How many lines of the records below contain the string "perform", with case counting? Reply with the number alone.

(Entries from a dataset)
----

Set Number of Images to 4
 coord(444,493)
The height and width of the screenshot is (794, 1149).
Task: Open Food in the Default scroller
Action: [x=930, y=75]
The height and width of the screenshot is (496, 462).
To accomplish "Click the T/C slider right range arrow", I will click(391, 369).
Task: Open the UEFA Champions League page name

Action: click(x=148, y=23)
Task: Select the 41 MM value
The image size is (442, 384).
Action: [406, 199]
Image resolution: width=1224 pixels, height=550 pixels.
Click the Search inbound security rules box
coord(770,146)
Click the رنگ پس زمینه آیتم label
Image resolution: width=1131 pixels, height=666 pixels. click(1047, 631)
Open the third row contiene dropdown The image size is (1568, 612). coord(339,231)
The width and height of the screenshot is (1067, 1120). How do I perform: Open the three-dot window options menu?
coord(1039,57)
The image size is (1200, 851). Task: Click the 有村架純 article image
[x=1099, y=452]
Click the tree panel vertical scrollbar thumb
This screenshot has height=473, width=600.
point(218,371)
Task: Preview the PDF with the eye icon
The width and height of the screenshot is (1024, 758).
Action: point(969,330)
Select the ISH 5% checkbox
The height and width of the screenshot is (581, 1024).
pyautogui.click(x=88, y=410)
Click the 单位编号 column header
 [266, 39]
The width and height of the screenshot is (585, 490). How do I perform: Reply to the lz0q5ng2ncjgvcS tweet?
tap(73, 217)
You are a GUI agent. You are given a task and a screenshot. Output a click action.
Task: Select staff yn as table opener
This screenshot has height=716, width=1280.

----

Result of this exercise
2